Q2 is a history and as always some shareholders are getting anxious or exited about the CLL numbers. Here is something to chew on. Good luck, JUREK.

OILSAND (Bitumen)

Disappointing Q2. It is almost 2 years since the initial steaming took place and the POD1 production is stuck under the 8000bbl/d. Millions of dollars spend on additional wells and the pumps (someone forgot to check the pump max temp specification before installing them in the wells). Projected future average production at 9500 bbl/d as stated recently is disappointed as well.

Bitumen average prices in Q2 were $44 to $46 /bbl. Average POD1 production in Q2 should be just under the 7000 bbl/d. As you know in Q1 CLL enter into a six months contract on dilbit delivery at much lower prices then average Q2 prices.

Unfortunately bad WTI hedges (do not confuse this with dilbit contract) at average $48 bbl for 5000 bbl/d and maintenance CAPEX will offset the gains from the bitumen sale.

Conventional (NG + Crude Oil)

Crude oil production should bring $2.5 millions in netbacks.

Luke NG production will at best brake even with potential loses of $1 million. Average Alberta spot price for the Q2 was about $3.3 GJ ($5.6 in Q1). As everyone on this board knows by now CLL does not use their own NG at POD1.

Upstream

Q2 industry average crack spread was about $10 (for some reason MRC previously reported cracks were at list 20 to 30% lower then industry average). Crack dropped this month to $7.2 due to excessive gasoline inventories for this time of the year.

It is hard to say what the Holly Grail (asphalt ) will bring because CLL never reported the netbacks for asphalt.

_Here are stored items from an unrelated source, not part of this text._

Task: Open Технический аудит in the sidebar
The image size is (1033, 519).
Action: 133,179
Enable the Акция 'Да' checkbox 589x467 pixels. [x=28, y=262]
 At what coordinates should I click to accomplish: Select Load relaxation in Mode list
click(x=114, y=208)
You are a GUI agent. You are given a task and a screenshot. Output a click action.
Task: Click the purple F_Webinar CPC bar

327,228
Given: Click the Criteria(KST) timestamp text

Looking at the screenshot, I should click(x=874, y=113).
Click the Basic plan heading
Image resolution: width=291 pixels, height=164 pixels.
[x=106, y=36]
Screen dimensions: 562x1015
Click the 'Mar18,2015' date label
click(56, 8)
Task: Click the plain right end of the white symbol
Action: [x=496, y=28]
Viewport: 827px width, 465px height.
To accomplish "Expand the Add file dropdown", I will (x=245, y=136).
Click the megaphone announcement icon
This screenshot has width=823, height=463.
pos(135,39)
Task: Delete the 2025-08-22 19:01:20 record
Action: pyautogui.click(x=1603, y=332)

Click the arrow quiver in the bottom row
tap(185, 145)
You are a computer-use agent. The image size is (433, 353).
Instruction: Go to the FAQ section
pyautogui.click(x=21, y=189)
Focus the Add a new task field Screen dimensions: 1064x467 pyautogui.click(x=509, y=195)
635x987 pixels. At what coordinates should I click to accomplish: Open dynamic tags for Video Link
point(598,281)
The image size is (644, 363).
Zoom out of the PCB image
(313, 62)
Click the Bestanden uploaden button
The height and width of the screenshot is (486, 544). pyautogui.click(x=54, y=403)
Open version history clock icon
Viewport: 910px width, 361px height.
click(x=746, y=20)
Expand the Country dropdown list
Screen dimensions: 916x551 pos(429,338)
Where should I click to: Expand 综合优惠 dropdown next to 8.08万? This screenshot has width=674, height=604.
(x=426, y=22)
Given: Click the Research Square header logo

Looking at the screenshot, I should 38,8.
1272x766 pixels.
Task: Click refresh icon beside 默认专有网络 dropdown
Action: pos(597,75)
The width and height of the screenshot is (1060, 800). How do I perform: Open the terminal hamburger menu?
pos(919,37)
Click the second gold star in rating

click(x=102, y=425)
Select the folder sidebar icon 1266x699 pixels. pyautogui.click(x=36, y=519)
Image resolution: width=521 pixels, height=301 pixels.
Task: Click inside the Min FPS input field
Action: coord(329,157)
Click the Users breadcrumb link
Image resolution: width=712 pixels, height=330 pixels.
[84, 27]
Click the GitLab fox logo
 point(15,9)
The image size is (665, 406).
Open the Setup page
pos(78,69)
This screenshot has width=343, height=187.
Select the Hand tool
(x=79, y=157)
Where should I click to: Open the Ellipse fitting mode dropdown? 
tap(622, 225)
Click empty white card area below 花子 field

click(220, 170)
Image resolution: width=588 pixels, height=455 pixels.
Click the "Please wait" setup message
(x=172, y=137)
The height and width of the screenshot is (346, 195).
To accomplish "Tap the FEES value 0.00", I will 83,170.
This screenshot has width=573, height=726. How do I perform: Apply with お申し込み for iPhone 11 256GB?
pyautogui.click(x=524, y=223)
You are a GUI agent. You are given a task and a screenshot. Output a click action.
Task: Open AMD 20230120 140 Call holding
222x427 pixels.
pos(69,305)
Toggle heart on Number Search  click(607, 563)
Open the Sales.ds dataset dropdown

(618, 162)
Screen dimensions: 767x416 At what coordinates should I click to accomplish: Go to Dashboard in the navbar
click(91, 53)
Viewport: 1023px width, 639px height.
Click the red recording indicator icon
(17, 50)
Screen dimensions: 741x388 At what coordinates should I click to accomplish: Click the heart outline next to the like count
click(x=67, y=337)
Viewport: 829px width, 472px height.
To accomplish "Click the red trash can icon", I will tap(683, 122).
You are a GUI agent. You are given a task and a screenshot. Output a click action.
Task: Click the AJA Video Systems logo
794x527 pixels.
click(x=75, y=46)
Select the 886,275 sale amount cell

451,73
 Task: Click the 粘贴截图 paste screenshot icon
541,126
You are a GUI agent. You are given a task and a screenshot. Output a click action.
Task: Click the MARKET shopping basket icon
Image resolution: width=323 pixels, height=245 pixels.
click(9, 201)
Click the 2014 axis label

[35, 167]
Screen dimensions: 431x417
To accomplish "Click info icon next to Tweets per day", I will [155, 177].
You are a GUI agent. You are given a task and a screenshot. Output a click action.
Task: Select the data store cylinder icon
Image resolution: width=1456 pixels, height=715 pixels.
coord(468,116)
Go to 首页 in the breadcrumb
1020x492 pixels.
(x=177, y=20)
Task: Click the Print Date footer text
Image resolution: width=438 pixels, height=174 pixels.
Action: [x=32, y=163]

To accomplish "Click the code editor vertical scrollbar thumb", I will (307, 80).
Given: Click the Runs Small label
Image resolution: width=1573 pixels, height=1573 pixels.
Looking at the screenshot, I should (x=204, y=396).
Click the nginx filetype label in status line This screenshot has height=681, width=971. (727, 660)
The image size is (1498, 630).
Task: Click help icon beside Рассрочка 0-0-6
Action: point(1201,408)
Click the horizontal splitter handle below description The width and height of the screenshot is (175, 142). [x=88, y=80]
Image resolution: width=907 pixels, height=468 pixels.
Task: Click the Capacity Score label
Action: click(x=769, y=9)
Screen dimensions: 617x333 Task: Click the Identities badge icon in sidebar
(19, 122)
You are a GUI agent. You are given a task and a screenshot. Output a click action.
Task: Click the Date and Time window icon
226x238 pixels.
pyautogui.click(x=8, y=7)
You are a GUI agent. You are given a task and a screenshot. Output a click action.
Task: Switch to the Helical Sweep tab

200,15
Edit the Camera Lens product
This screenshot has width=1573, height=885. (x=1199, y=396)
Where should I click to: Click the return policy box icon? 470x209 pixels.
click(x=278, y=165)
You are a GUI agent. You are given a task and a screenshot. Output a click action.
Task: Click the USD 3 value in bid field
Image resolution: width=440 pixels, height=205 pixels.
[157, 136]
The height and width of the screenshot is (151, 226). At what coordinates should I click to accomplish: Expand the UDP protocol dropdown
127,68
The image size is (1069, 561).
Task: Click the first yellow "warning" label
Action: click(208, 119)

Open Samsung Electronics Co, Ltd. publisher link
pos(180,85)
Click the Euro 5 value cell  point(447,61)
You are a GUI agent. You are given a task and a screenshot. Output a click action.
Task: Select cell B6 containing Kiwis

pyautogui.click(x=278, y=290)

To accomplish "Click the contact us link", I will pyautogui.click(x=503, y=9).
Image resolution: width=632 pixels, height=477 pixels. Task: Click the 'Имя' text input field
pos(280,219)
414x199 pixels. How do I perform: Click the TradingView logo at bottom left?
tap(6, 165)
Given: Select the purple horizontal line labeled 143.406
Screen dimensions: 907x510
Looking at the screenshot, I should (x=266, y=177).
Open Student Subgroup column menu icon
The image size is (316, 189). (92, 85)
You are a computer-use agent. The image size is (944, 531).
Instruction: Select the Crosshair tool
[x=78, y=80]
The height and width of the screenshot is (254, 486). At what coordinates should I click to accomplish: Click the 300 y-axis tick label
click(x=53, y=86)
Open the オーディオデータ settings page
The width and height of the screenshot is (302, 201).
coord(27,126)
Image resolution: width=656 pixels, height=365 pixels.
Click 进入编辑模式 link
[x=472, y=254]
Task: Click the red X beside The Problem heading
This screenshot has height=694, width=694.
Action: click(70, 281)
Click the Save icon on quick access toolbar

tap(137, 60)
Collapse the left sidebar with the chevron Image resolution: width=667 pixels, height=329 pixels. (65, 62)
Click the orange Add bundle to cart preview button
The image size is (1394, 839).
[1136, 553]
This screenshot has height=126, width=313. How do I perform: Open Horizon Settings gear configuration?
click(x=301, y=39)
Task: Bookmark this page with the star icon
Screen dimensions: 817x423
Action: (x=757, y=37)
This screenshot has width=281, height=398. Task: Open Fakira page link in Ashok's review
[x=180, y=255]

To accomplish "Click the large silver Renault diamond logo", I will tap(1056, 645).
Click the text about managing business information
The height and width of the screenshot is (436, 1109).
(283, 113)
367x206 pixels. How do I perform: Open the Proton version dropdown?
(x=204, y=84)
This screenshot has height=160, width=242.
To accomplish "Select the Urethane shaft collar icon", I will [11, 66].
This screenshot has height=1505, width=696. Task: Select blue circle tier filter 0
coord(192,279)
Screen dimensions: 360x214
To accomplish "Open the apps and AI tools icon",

My best est is $7 to $10 million in netbacks form MRC which should pay for September turnaround.

PDP

PDP brings only 9 cents to CLL NAVPS and does not contribute to CLL cash flow and as such is not much relevant to CLL performance.

In balance

In Q2 CLL will have negative free cash flow and money received from new shareholders will be use to cover the interest payment which increased to about $100 millions annually. Operational cash flow should be about 5 cents /share. As you all know CLL just double the number of outstanding shares so the profit and NAVPS drop in half as a result of this exercise.